━━━━━ DATA RECORDS
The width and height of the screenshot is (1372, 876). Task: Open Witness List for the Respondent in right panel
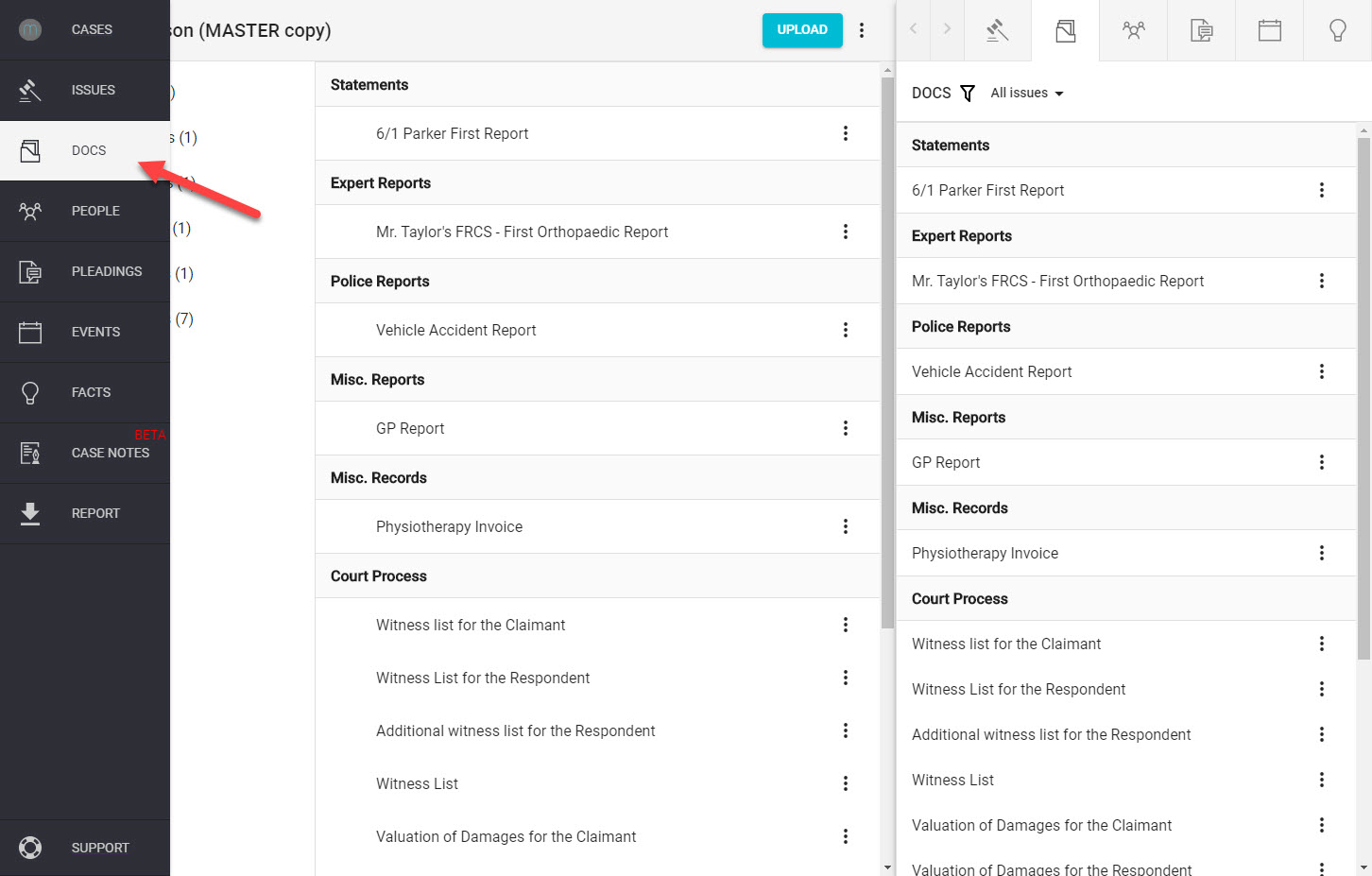(1018, 689)

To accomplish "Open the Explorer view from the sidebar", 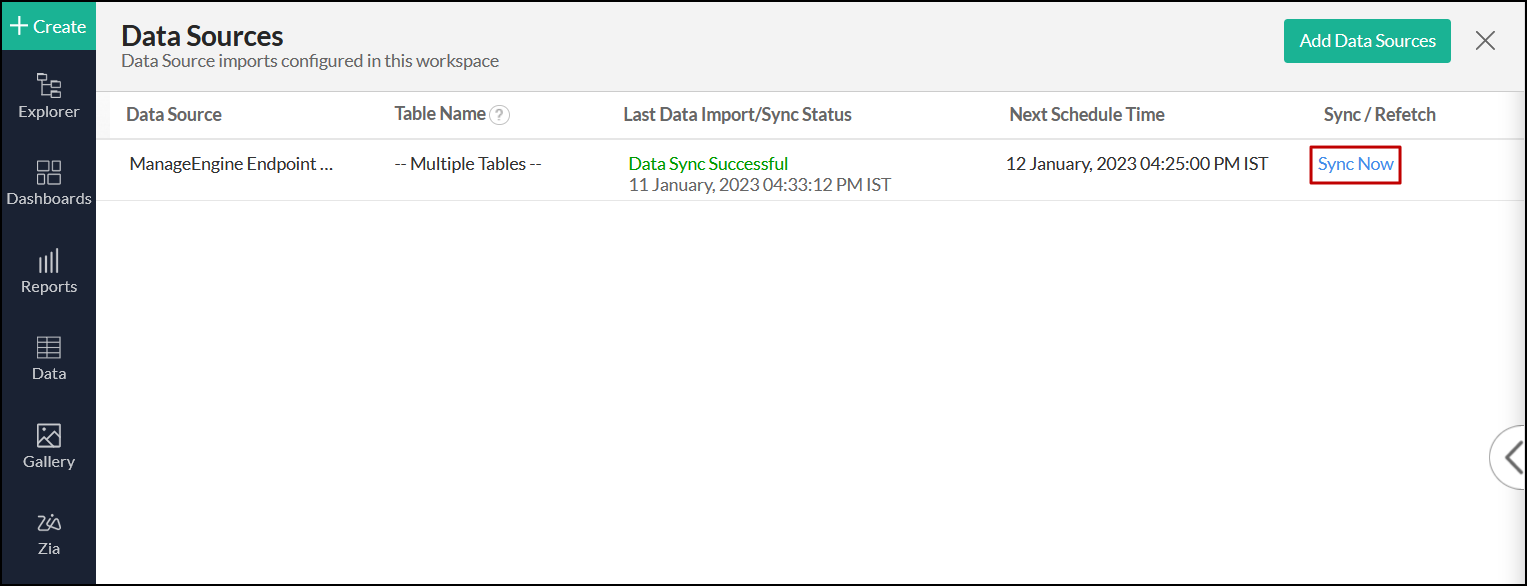I will tap(48, 96).
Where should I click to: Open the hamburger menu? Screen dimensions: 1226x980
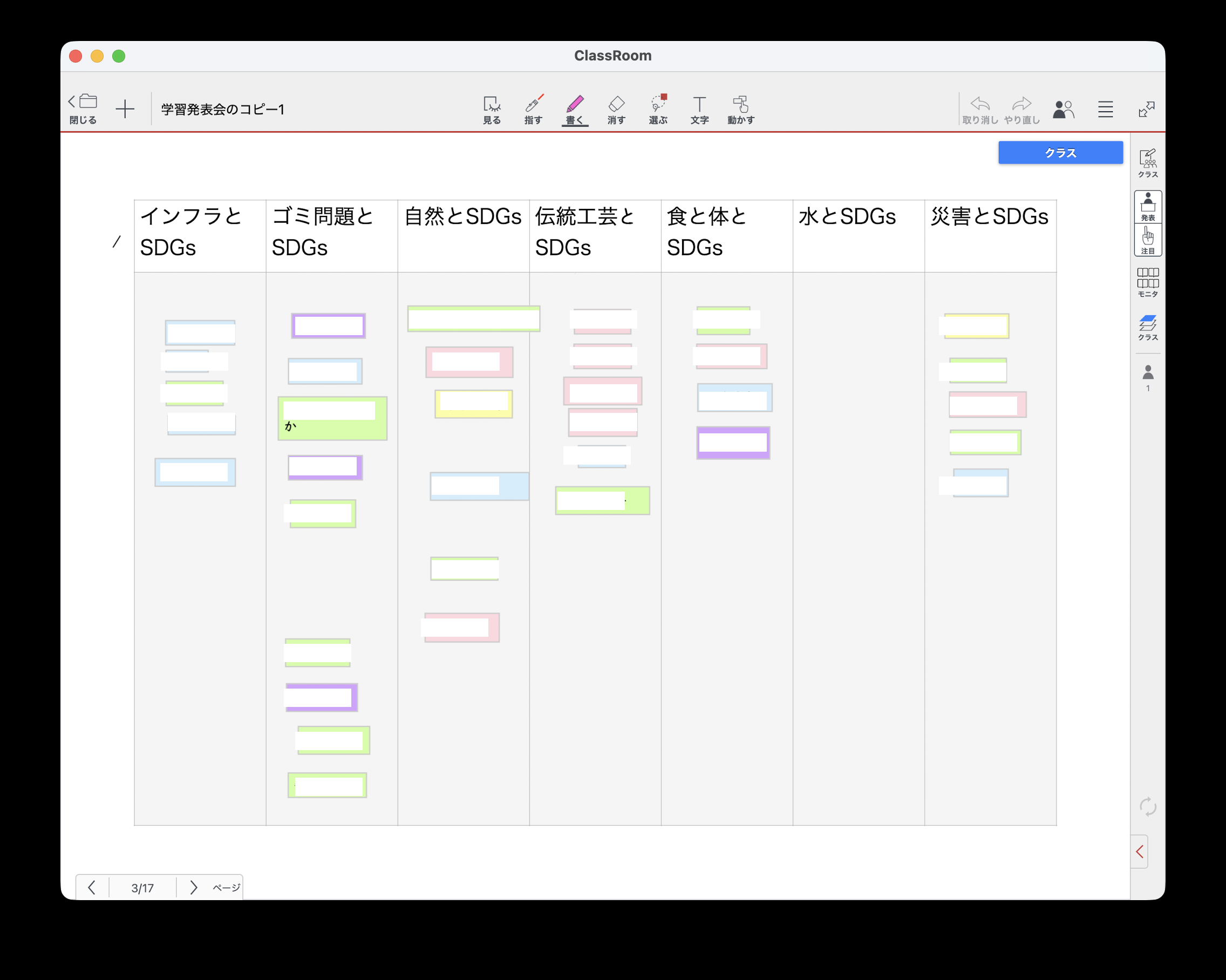[x=1105, y=108]
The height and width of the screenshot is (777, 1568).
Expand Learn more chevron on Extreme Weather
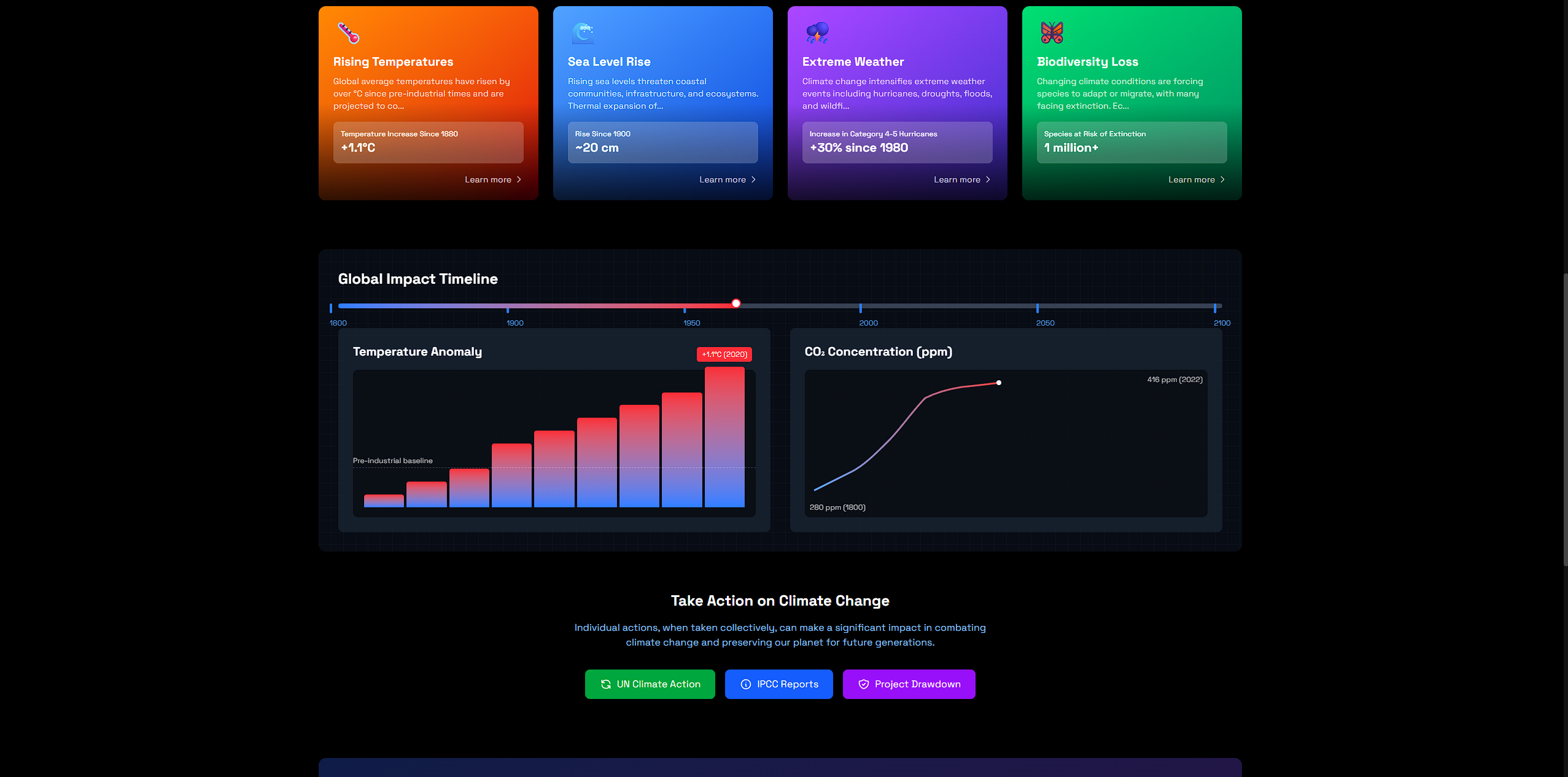click(x=988, y=180)

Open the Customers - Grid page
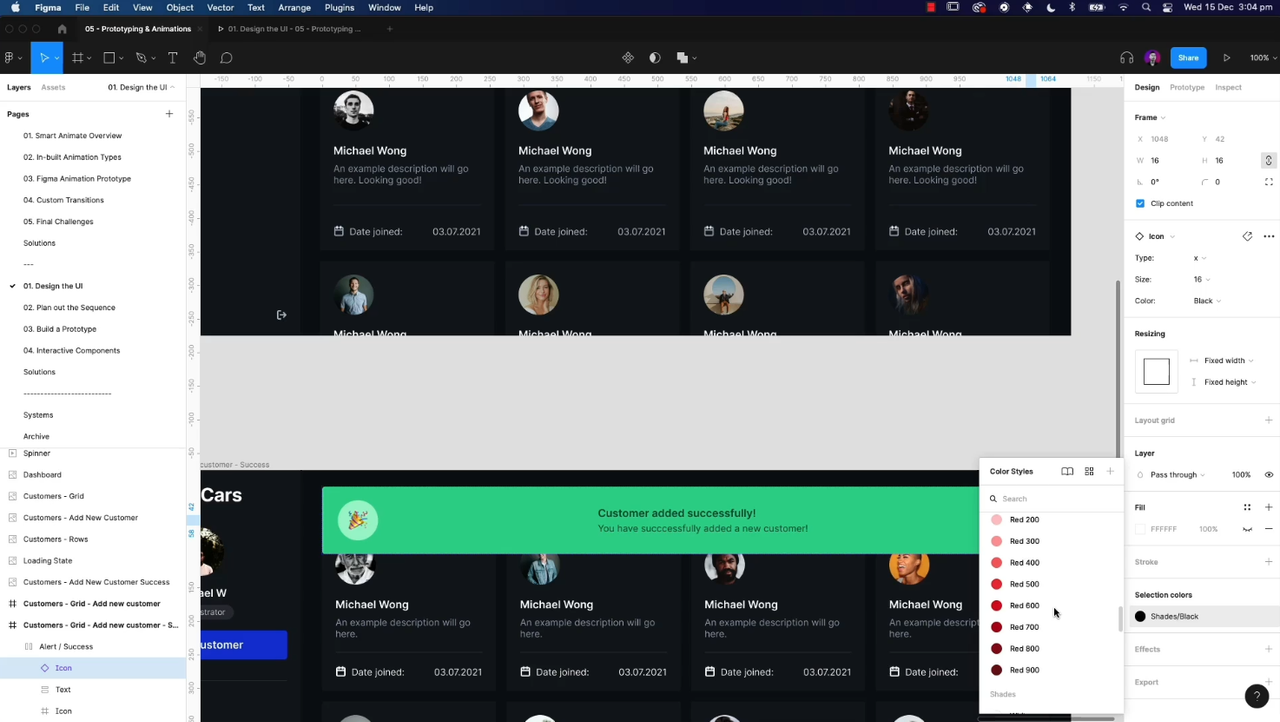(53, 495)
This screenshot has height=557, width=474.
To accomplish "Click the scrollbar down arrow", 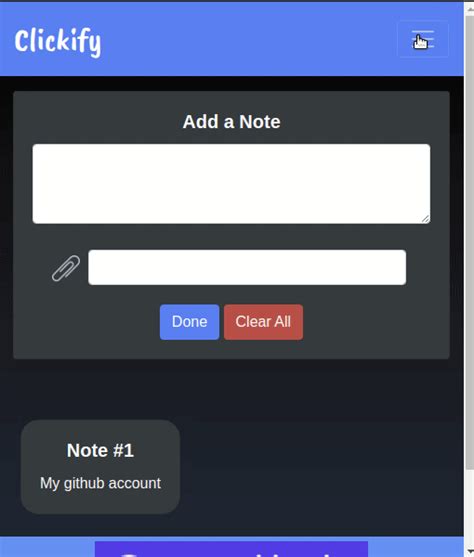I will click(x=469, y=552).
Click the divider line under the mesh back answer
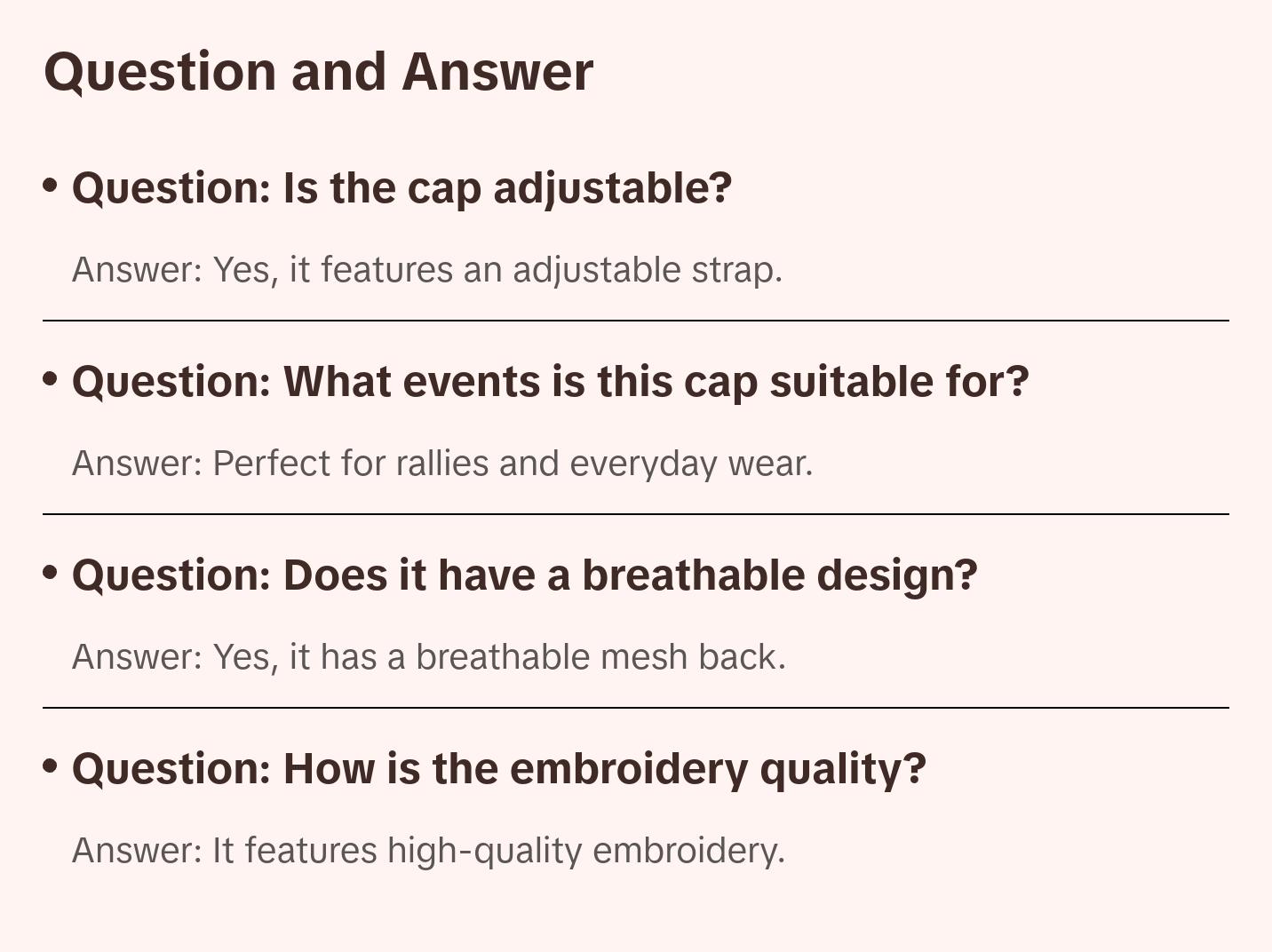The image size is (1272, 952). 636,708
━━━━━━━━━━
### DESCRIPTION OF THE TASK
Give the items as a two-column CSV with the columns instruction and location, one row per item. Put each item's text and its answer in one quoted field each, with line breaks turned into spaces. Begin at the line that has "Click the divider" and stop at the end of the items. Leave the pictures out.

### ANSWER FOR THIS EXERCISE
instruction,location
"Click the divider line under the mesh back answer","The image size is (1272, 952). 636,708"